SOURCE ::

Harris wasn't vetted like a primary favorite would be.  She never would have gone unopposed if Biden had declared he wasn't running a year ago, like he should have.  Trump pounded her non-stop with that clip of her supporting publicly funded sex changes for prisoners and she didn't even try to respond.  If she'd been through the primary process that would have come out sooner and either she'd have found an answer or someone else would be the nominee.

I'm sorry, but that's ridiculous.  How many people have "too many sex changes for prisoners" as their top issue?  Top 10 issues?  Top 100 issues?  It's a nonsense issue that accounts for basically no expense to taxpayers, and it was a Trump policy.

SET TASKS ::
1. Quote the exchange about Harris's nomination from "I'm sorry, but" up to and including "a Trump policy.".
2. Name every person mentioned in the exchange about Harris's nomination.
3. Carry on the exchange about Harris's nomination from the point where it stops.

RECORDS PROVIDED ::

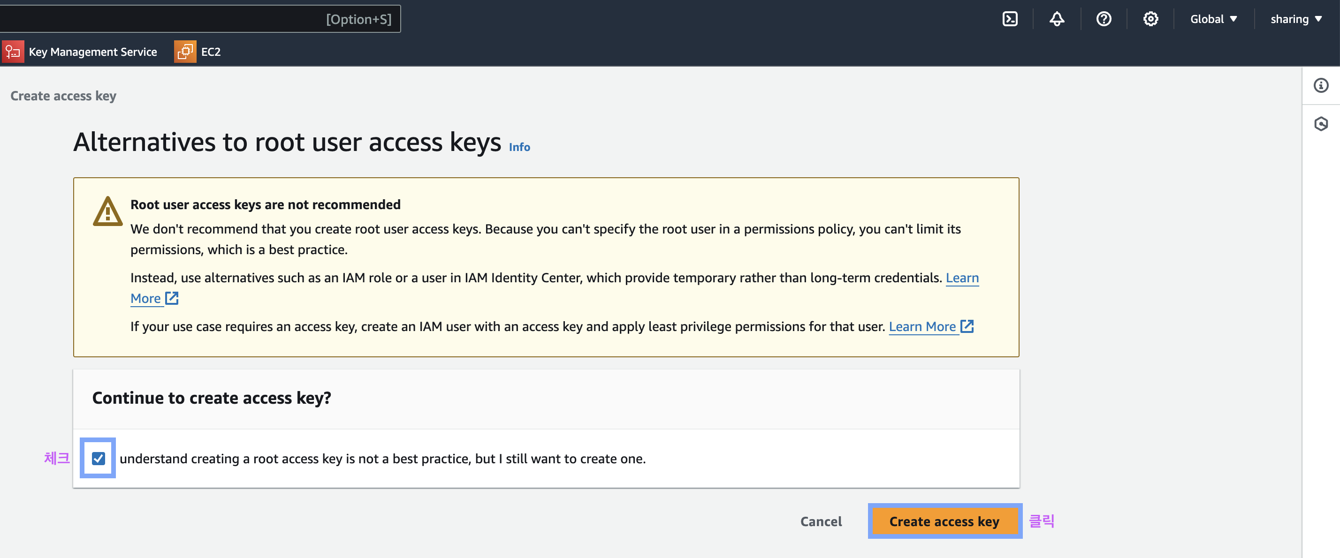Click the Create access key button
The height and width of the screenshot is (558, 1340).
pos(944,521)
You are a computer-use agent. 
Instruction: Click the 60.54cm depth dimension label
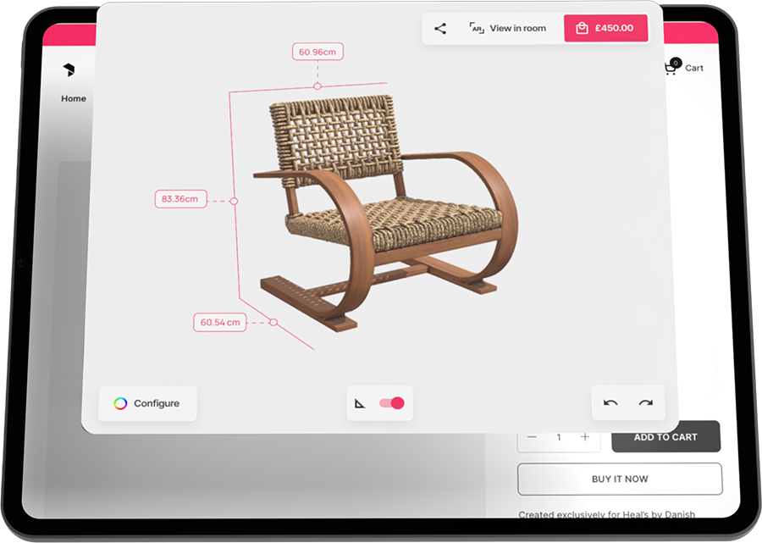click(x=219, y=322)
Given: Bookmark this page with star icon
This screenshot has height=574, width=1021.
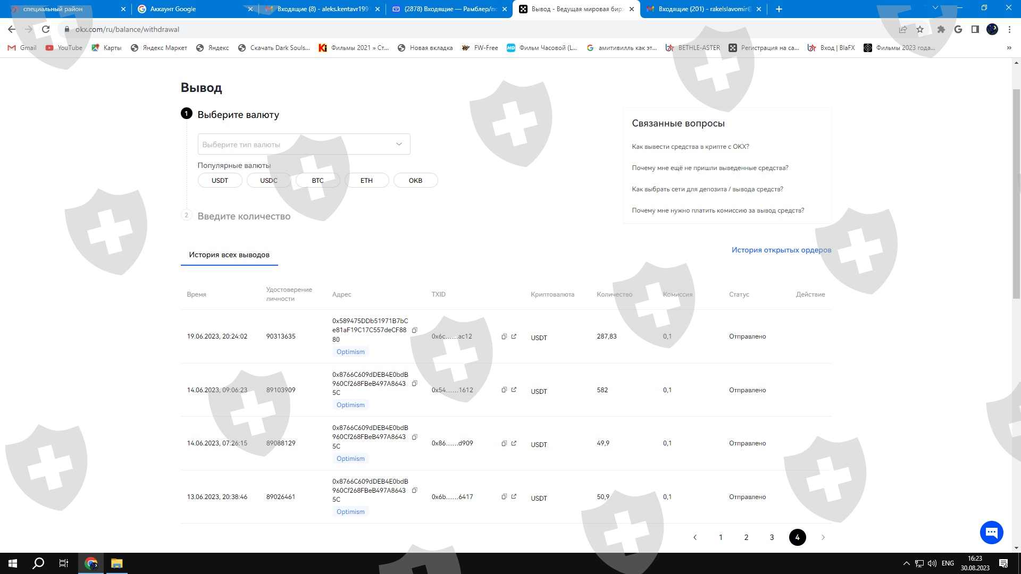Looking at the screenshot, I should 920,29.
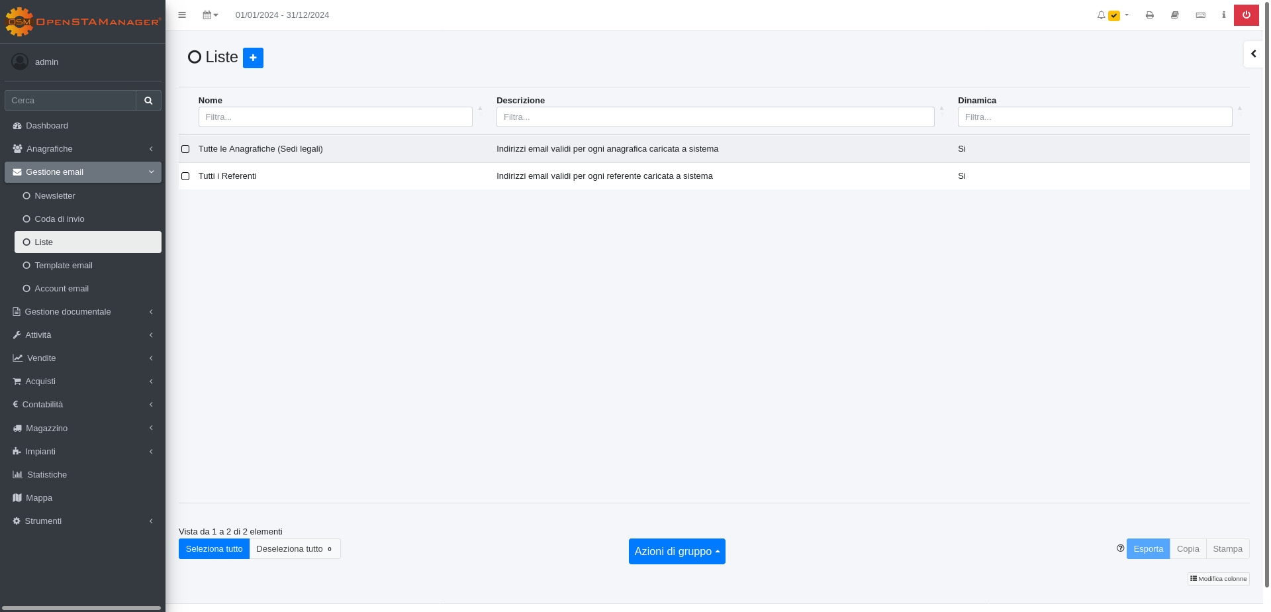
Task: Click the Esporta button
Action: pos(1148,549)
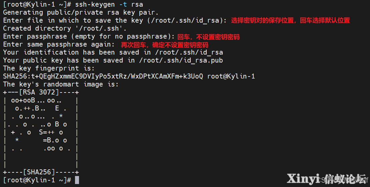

TASK ANSWERS ::
1.
I'm sorry, but that's ridiculous.  How many people have "too many sex changes for prisoners" as their top issue?  Top 10 issues?  Top 100 issues?  It's a nonsense issue that accounts for basically no expense to taxpayers, and it was a Trump policy.

2. Harris, Biden, Trump

3.
So prisoners are going to keep getting sex changes, because that's what the Trump administration wants, but he's going to torpedo the economy, deport millions, put Eileen Cannon on the Supreme Court, put RFK Jr in charge of health, remove fluoride from the water supply, ruin farmers, destroy manufacturing in the United States, destroy NATO, and join with Russia, China, and the great autocracies of the world?  Or maybe he will eliminate it and save the country between $16,000 and $128,000 for the two federal inmates who have received public-funded sex changes.

That's 0.000007552% of the federal budget on the high end.  But Dean Phillips was going to mention that on a debate stage and it would've just ended her campaign.  Ridiculous.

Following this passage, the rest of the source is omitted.